The start delay is not a big deal in traffic that's stop-and-go. But I have a poor-visibility situation at the end of my street, for which the only solution is "move away". There was a light indicating if a car was approaching over the hill, but when it was damaged the city didn't replace it. So when I hit the accelerator, I need the car to go right then. Not half a second or a full second later, when there might be a car that wasn't visible before coming at me.
>>I need the car to go right then.
And again, in modern cars with IGS systems the engagement is literally instantaneous. I really recommend trying it, it's pretty neat.
In a 2023 Mercedes it is most assuredly not instantaneous. Maybe it's just their implementation that's unpredictable. But that's the car my wife owns, so it's the one I've tried it on.
Still, keep using it if you like it. I don't hate that it exists. I hate that I can't turn it off and leave it off.
Yeah I'm just saying try it in a car where it works well. In my XC60 it's paired with an electric motor on the rear axle so even with the engine off the car accelerates from standstill like an EV - instantaneously and with plenty of torque.
> paired with an electric motor
Then you've changed the whole issue. I wouldn't have an issue with it in a hybrid at all, but in a pure ICE car, it's not always a good thing.
I suspect the hatred comes from the inability to leave it off. I don't have to turn my radio off every time I start the car. I don't have to turn off the climate control. I don't have to turn off the automatic wipers. If I turn them off, they stay off until I turn them back on.
The key word there is disappeared which means engineering effort was put into vehicle design to make it a non issue. more robust/new starter design, more expensive battery tech required, simulations to validate no carbon buildup and real world testing, software calibration to make sure if engine is too cold or turbo too hot doesn't auto stop. All driving up costs to consumer thus consumers would liek to have something for that added cost. For many rural drivers a typical commute may be 15 miles with 2-3 stoplights and 1-2 lights. this effectively negates the fuel benefitsand often is annoying when coming to a stop at a stopsign to have car turn off momentarily for no benefit and possibly detriment to fuel economy if the ratio of stop sign initiated auto stops is higher than stop and sit at a stop light. I do appreciate personally the moments of quiet when not moving but is it worth it the added cost to my vehicle ¯\_(ツ)_/¯
>>often is annoying when coming to a stop at a stopsign to have car turn off momentarily for no benefit
The benefit is that it's nice an quiet. I don't care about the fuel saving.
>>it worth it the added cost to my vehicle
I'm not sure what that cost is, even if there is one. My XC60 got rid of the starter motor and just uses then ISG which it would have to have anyway being a plug in hybrid. The engine obviously has to start and stop at any moment to allow EV running too, so that engineering had to be done anyway.
But I had one of the early S/S systems in a 2013 Nissan Qashqai and I never had any issues with it in my 7 years of ownership, not entirely sure if it added anything to the price of the vehicle as the previous model year with the same engine but no S/S cost exactly the same.
I thought more software meant I could write a little Lua and get the seat in the second preset position when I pressed the key fob in a particular way...
> More software = more control by everyone else except you.

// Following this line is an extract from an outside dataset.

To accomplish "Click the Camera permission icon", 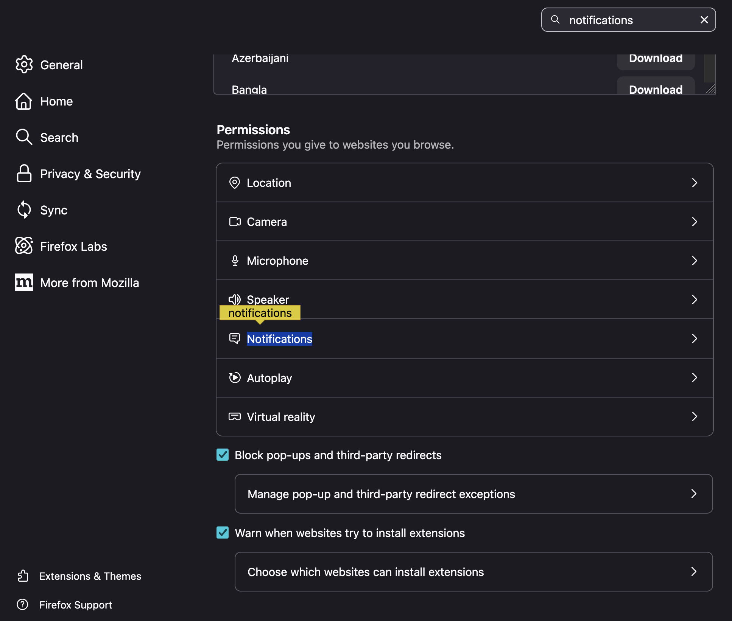I will [x=235, y=222].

Manufacturers. Governments.
Also more unreliability, because software engineers often aren't real engineers.
> The other issue is support. So many models stop getting updates after 5 years. So, if there is a bug in that big screen, you have to live with it for the rest of the car's life.
The problem here is (probably) the internet, which gives management an excuse to slack on QA. If there was no chance to ever update the software, they'd probably do a better job. But now with the internet, they can say they'll just fix it in a patch later, but then never actually get around to doing that.
There ought to be a law that says car software may only be shipped on console-style non-flash ROM carts.